2. On December 20, 2021, pursuant to the Fourth Amended and Restated Operating Agreement of Focus LLC, as amended (the "Fourth Amended and Restated Focus LLC Agreement"), 125,000 of the Reporting Person's vested incentive units in Focus LLC were converted into 78,947 common units in Focus LLC, based on a value of the Issuer's Class A common stock equal to $57.00, and the resulting common units were purchased by Focus LLC for $54.72 per unit with a portion of the proceeds from the Issuer's underwritten public offering of Class A common stock.
3. Vested incentive units are exchangeable, subject to certain restrictions in the Fourth Amended and Restated Focus LLC Agreement, for (i) a number of shares of the Issuer's Class A common stock that takes into account the value of the Issuer's Class A common stock, as calculated pursuant to the Fourth Amended and Restated Focus LLC Agreement, and such incentive units' aggregate hurdle amount or, (ii) at the election of the Issuer, cash.

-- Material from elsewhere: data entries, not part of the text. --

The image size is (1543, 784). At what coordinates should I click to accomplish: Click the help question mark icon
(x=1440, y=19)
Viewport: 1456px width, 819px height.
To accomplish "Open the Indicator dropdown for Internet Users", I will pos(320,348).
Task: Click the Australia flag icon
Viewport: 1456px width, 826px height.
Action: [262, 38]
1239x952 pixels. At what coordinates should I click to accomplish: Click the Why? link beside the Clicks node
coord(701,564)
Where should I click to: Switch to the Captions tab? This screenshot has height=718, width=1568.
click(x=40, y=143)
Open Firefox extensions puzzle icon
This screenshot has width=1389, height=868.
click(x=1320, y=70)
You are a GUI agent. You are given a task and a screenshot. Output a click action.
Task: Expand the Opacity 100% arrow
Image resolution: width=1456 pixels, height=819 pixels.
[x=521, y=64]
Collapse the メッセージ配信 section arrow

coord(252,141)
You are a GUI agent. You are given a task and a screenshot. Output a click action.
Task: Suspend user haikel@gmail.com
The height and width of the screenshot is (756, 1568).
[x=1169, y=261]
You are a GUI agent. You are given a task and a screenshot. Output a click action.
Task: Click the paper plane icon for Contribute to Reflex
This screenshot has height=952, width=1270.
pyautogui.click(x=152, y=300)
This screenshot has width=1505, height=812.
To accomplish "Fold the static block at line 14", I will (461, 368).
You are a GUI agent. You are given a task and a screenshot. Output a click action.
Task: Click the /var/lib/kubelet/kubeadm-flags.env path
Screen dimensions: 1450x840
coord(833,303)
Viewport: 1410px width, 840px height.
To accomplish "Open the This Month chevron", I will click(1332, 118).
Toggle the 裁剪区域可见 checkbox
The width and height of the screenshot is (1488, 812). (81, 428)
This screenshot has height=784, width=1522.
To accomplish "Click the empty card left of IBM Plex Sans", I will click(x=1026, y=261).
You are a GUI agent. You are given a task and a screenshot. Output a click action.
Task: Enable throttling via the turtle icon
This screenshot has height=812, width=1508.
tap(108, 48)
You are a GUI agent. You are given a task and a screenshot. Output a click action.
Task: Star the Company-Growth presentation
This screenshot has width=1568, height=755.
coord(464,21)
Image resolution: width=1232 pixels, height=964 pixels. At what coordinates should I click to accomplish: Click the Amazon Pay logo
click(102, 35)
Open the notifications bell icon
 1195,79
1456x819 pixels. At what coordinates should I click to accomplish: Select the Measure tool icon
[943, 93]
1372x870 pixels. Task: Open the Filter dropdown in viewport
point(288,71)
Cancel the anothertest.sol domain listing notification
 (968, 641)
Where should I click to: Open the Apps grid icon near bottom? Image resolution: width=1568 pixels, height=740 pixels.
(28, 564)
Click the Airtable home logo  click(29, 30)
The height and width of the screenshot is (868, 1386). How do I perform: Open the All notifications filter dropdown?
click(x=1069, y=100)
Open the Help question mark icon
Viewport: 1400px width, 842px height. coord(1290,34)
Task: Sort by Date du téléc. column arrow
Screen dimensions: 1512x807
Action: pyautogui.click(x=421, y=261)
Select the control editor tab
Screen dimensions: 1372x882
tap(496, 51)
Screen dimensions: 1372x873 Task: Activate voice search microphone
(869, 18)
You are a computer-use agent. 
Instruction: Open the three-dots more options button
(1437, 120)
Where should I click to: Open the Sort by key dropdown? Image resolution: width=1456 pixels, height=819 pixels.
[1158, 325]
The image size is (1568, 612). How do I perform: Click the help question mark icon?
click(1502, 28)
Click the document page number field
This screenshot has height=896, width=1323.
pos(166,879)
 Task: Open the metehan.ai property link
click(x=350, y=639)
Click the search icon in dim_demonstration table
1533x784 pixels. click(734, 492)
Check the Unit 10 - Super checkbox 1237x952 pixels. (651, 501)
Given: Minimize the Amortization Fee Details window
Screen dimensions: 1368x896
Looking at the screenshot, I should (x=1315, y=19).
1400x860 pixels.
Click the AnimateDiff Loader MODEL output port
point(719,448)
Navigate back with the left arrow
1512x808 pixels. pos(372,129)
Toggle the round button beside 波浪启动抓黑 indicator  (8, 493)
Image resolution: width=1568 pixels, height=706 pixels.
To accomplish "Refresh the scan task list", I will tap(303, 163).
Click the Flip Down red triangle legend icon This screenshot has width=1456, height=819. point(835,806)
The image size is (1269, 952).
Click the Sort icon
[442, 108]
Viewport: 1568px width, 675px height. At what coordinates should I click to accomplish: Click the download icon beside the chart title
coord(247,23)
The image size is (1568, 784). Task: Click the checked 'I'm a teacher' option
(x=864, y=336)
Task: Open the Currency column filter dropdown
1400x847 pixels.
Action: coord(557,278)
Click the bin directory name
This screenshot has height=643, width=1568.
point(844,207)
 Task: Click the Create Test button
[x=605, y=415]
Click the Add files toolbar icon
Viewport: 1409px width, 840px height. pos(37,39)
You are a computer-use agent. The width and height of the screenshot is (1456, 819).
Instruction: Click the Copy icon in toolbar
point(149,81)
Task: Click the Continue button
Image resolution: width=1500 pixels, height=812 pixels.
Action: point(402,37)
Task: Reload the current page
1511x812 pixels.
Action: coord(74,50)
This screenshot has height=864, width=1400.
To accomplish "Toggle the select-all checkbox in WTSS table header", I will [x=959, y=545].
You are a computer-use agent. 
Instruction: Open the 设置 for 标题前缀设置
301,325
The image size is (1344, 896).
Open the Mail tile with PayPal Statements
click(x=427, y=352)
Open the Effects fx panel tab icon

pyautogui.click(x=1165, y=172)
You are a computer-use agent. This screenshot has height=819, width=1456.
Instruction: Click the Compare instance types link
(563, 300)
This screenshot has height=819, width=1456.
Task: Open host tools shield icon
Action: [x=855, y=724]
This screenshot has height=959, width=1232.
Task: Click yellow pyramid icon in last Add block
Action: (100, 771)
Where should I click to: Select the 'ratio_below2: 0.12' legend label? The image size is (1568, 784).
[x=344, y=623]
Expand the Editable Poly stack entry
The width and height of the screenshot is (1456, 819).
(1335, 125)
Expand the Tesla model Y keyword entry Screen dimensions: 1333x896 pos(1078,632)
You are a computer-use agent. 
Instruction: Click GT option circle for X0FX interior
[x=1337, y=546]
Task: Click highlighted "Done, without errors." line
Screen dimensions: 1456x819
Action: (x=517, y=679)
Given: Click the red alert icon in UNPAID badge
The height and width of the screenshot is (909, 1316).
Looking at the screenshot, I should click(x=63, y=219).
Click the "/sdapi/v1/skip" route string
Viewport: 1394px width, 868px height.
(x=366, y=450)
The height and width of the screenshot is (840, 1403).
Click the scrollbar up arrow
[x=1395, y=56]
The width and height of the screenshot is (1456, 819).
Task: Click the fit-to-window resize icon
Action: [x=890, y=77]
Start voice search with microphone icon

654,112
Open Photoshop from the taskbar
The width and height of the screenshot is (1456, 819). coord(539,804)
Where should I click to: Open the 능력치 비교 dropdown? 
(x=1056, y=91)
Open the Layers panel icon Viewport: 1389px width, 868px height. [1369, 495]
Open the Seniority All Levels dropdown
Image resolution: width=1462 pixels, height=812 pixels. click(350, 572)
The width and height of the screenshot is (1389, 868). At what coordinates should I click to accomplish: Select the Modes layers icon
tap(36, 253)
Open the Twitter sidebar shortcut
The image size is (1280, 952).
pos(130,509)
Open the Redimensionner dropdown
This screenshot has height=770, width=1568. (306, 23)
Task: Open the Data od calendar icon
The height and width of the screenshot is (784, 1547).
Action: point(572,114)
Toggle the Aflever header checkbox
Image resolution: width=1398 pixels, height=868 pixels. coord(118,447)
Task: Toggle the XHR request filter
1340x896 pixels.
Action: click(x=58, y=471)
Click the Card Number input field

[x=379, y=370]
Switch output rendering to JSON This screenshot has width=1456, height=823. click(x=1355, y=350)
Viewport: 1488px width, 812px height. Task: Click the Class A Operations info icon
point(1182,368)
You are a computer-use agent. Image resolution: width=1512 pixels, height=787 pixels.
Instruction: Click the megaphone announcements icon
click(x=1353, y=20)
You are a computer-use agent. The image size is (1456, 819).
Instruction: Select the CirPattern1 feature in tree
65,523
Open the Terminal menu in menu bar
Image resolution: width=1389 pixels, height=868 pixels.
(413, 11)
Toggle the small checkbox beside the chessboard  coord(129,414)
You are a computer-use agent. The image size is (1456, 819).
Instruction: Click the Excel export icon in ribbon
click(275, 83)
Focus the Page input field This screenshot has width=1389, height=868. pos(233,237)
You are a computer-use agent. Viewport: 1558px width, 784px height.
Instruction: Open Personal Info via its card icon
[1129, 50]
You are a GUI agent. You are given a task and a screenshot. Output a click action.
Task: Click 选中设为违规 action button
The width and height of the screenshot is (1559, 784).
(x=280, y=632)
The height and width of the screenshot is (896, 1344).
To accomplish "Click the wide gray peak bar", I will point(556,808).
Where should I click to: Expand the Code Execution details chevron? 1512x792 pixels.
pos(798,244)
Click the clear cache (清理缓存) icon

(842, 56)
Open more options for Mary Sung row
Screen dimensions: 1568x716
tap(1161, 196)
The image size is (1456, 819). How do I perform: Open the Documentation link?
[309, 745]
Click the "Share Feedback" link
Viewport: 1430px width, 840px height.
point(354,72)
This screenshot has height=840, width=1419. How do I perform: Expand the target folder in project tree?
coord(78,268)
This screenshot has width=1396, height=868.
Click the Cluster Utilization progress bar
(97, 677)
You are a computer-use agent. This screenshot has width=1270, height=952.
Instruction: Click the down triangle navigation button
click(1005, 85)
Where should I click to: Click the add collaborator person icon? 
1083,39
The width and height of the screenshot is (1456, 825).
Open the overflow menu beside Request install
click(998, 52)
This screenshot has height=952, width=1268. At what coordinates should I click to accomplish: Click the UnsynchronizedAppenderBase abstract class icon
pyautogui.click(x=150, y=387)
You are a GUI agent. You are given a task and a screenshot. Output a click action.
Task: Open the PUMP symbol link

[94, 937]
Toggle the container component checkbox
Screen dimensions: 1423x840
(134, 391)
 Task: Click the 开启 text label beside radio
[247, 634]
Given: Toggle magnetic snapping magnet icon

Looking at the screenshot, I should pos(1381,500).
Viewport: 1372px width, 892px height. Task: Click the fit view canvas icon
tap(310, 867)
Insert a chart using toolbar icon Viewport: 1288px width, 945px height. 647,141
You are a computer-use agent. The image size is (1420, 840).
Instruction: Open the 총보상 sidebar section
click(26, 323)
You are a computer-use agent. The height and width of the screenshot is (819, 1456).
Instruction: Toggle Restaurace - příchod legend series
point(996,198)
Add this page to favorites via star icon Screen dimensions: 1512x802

Upon exchange, such incentive units are first converted into a number of common units in Focus LLC that takes into account the value of the Issuer's Class A common stock, as calculated pursuant to the Fourth Amended and Restated Focus LLC Agreement, and such incentive units' aggregate hurdle amount, and the resulting common units are then exchanged for an equal number of shares of the Issuer's Class A common stock or cash. Incentive units do not expire.
4. Vested common units in Focus LLC are exchangeable (together with an equal number of shares of Class B common stock), subject to certain restrictions in the Fourth Amended and Restated Focus LLC Agreement, for (i) an equal number of shares of the Issuer's Class A common stock or (ii) at the election of the Issuer, cash.
5. Includes 3,790 unvested common units in Focus LLC.
/s/ J. Russell McGranahan 12/20/2021
** Signature of Reporting Person Date
Reminder: Report on a separate line for each class of securities beneficially owned directly or indirectly.
* If the form is filed by more than one reporting person, see Instruction 4 (b)(v).
** Intentional misstatements or omissions of facts constitute Federal Criminal Violations See 18 U.S.C. 1001 and 15 U.S.C. 78ff(a).